§ Provided information:

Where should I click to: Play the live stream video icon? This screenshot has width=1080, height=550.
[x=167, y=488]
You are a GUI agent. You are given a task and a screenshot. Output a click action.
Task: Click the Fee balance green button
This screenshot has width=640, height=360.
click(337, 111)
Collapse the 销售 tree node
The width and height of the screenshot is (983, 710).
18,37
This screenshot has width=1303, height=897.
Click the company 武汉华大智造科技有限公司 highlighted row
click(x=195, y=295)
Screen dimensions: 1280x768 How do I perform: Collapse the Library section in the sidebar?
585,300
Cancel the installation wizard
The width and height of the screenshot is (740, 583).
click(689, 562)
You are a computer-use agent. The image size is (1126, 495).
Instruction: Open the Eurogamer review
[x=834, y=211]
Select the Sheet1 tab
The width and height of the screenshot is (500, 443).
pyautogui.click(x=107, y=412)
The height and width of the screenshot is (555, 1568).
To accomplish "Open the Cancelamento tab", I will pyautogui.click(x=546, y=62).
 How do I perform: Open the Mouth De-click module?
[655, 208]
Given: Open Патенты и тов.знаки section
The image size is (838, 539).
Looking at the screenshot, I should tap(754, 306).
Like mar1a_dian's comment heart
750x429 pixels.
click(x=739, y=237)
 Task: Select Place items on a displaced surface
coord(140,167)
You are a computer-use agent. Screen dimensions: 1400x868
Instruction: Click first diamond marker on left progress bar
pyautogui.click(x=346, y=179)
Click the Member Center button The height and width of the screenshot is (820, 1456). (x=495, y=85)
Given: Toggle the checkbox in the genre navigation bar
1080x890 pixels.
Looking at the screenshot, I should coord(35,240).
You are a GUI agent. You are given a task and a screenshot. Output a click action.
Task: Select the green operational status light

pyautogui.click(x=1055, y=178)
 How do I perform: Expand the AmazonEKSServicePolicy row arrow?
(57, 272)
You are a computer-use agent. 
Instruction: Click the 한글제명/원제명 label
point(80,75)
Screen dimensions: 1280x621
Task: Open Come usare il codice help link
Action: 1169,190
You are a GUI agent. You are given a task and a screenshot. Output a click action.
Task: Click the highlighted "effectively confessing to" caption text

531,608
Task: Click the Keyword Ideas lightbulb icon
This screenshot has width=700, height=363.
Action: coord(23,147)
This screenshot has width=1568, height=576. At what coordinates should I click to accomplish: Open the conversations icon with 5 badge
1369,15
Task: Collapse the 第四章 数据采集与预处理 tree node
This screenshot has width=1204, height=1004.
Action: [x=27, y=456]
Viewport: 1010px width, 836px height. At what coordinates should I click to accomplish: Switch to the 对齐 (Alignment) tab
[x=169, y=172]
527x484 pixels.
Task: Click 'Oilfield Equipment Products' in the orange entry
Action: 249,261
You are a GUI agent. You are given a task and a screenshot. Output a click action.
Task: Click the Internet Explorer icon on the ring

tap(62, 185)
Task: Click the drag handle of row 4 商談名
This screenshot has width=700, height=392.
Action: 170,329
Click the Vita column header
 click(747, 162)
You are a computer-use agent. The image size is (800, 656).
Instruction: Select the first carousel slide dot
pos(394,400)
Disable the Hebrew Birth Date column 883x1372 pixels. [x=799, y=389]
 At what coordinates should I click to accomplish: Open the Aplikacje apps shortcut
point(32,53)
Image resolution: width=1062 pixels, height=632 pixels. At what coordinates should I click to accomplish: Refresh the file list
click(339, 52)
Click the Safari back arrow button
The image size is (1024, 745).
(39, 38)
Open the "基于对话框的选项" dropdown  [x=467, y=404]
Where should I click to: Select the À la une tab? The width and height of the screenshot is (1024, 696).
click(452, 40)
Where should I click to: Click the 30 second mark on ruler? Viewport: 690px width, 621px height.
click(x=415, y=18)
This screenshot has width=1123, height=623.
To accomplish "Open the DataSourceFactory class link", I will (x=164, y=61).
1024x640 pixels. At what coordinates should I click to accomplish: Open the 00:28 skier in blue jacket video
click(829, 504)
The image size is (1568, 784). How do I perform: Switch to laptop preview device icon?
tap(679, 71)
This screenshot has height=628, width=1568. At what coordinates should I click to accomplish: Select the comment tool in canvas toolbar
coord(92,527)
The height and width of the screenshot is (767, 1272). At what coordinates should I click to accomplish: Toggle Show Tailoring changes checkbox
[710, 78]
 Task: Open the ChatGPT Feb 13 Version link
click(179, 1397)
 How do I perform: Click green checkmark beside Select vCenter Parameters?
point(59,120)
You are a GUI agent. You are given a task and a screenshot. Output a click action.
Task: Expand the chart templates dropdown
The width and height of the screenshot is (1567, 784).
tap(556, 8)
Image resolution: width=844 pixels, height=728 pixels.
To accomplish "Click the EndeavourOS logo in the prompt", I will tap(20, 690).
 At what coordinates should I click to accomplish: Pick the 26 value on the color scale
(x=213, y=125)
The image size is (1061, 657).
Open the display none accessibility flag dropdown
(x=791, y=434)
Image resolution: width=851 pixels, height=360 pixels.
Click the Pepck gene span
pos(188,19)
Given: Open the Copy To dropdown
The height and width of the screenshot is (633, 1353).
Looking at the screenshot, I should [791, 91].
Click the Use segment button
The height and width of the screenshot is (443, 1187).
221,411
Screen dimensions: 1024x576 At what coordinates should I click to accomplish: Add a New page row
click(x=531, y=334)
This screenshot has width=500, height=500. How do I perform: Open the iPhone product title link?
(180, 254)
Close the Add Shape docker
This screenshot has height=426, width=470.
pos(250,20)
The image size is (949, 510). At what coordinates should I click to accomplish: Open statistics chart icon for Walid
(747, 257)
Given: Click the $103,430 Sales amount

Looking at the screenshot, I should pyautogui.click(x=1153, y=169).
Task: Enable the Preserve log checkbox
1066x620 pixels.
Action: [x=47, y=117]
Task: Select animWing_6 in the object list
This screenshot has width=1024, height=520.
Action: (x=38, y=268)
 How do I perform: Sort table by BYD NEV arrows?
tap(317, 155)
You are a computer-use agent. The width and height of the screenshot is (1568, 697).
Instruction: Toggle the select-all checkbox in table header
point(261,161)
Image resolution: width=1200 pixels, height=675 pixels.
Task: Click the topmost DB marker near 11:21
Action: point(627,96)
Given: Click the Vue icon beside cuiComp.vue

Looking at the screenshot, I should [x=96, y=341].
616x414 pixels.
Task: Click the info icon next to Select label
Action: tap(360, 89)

§ Work task: Print out an identical copy of the whole listing.

§ Reply to the exercise:
Where should I click to: Play the live stream video icon? This screenshot has width=1080, height=550.
[x=167, y=488]
You are a GUI agent. You are given a task and a screenshot. Output a click action.
Task: Click the Fee balance green button
This screenshot has width=640, height=360.
click(337, 111)
Collapse the 销售 tree node
The width and height of the screenshot is (983, 710).
18,37
This screenshot has width=1303, height=897.
Click the company 武汉华大智造科技有限公司 highlighted row
click(x=195, y=295)
Screen dimensions: 1280x768 How do I perform: Collapse the Library section in the sidebar?
585,300
Cancel the installation wizard
The width and height of the screenshot is (740, 583).
click(689, 562)
You are a computer-use agent. The image size is (1126, 495).
Instruction: Open the Eurogamer review
[x=834, y=211]
Select the Sheet1 tab
The width and height of the screenshot is (500, 443).
pyautogui.click(x=107, y=412)
The height and width of the screenshot is (555, 1568).
To accomplish "Open the Cancelamento tab", I will pyautogui.click(x=546, y=62).
 How do I perform: Open the Mouth De-click module?
[655, 208]
Given: Open Патенты и тов.знаки section
The image size is (838, 539).
Looking at the screenshot, I should tap(754, 306).
Like mar1a_dian's comment heart
750x429 pixels.
click(x=739, y=237)
 Task: Select Place items on a displaced surface
coord(140,167)
You are a computer-use agent. Screen dimensions: 1400x868
Instruction: Click first diamond marker on left progress bar
pyautogui.click(x=346, y=179)
Click the Member Center button The height and width of the screenshot is (820, 1456). (x=495, y=85)
Given: Toggle the checkbox in the genre navigation bar
1080x890 pixels.
Looking at the screenshot, I should coord(35,240).
You are a GUI agent. You are given a task and a screenshot. Output a click action.
Task: Select the green operational status light

pyautogui.click(x=1055, y=178)
 How do I perform: Expand the AmazonEKSServicePolicy row arrow?
(57, 272)
You are a computer-use agent. 
Instruction: Click the 한글제명/원제명 label
point(80,75)
Screen dimensions: 1280x621
Task: Open Come usare il codice help link
Action: 1169,190
You are a GUI agent. You are given a task and a screenshot. Output a click action.
Task: Click the highlighted "effectively confessing to" caption text

531,608
Task: Click the Keyword Ideas lightbulb icon
This screenshot has width=700, height=363.
Action: coord(23,147)
This screenshot has width=1568, height=576. At what coordinates should I click to accomplish: Open the conversations icon with 5 badge
1369,15
Task: Collapse the 第四章 数据采集与预处理 tree node
This screenshot has width=1204, height=1004.
Action: [x=27, y=456]
Viewport: 1010px width, 836px height. At what coordinates should I click to accomplish: Switch to the 对齐 (Alignment) tab
[x=169, y=172]
527x484 pixels.
Task: Click 'Oilfield Equipment Products' in the orange entry
Action: 249,261
You are a GUI agent. You are given a task and a screenshot. Output a click action.
Task: Click the Internet Explorer icon on the ring

tap(62, 185)
Task: Click the drag handle of row 4 商談名
This screenshot has width=700, height=392.
Action: 170,329
Click the Vita column header
 click(747, 162)
You are a computer-use agent. The image size is (800, 656).
Instruction: Select the first carousel slide dot
pos(394,400)
Disable the Hebrew Birth Date column 883x1372 pixels. [x=799, y=389]
 At what coordinates should I click to accomplish: Open the Aplikacje apps shortcut
point(32,53)
Image resolution: width=1062 pixels, height=632 pixels. At what coordinates should I click to accomplish: Refresh the file list
click(339, 52)
Click the Safari back arrow button
The image size is (1024, 745).
(39, 38)
Open the "基于对话框的选项" dropdown  [x=467, y=404]
Where should I click to: Select the À la une tab? The width and height of the screenshot is (1024, 696).
click(452, 40)
Where should I click to: Click the 30 second mark on ruler? Viewport: 690px width, 621px height.
click(x=415, y=18)
This screenshot has width=1123, height=623.
To accomplish "Open the DataSourceFactory class link", I will (x=164, y=61).
1024x640 pixels. At what coordinates should I click to accomplish: Open the 00:28 skier in blue jacket video
click(829, 504)
The image size is (1568, 784). How do I perform: Switch to laptop preview device icon?
tap(679, 71)
This screenshot has height=628, width=1568. At what coordinates should I click to accomplish: Select the comment tool in canvas toolbar
coord(92,527)
The height and width of the screenshot is (767, 1272). At what coordinates should I click to accomplish: Toggle Show Tailoring changes checkbox
[710, 78]
 Task: Open the ChatGPT Feb 13 Version link
click(179, 1397)
 How do I perform: Click green checkmark beside Select vCenter Parameters?
point(59,120)
You are a GUI agent. You are given a task and a screenshot. Output a click action.
Task: Expand the chart templates dropdown
The width and height of the screenshot is (1567, 784).
tap(556, 8)
Image resolution: width=844 pixels, height=728 pixels.
To accomplish "Click the EndeavourOS logo in the prompt", I will tap(20, 690).
 At what coordinates should I click to accomplish: Pick the 26 value on the color scale
(x=213, y=125)
The image size is (1061, 657).
Open the display none accessibility flag dropdown
(x=791, y=434)
Image resolution: width=851 pixels, height=360 pixels.
Click the Pepck gene span
pos(188,19)
Given: Open the Copy To dropdown
The height and width of the screenshot is (633, 1353).
Looking at the screenshot, I should [791, 91].
Click the Use segment button
The height and width of the screenshot is (443, 1187).
221,411
Screen dimensions: 1024x576 At what coordinates should I click to accomplish: Add a New page row
click(x=531, y=334)
This screenshot has width=500, height=500. How do I perform: Open the iPhone product title link?
(180, 254)
Close the Add Shape docker
This screenshot has height=426, width=470.
pos(250,20)
The image size is (949, 510). At what coordinates should I click to accomplish: Open statistics chart icon for Walid
(747, 257)
Given: Click the $103,430 Sales amount

Looking at the screenshot, I should pyautogui.click(x=1153, y=169).
Task: Enable the Preserve log checkbox
1066x620 pixels.
Action: [x=47, y=117]
Task: Select animWing_6 in the object list
This screenshot has width=1024, height=520.
Action: (x=38, y=268)
 How do I perform: Sort table by BYD NEV arrows?
tap(317, 155)
You are a computer-use agent. The width and height of the screenshot is (1568, 697).
Instruction: Toggle the select-all checkbox in table header
point(261,161)
Image resolution: width=1200 pixels, height=675 pixels.
Task: Click the topmost DB marker near 11:21
Action: point(627,96)
Given: Click the Vue icon beside cuiComp.vue

Looking at the screenshot, I should [x=96, y=341].
616x414 pixels.
Task: Click the info icon next to Select label
Action: tap(360, 89)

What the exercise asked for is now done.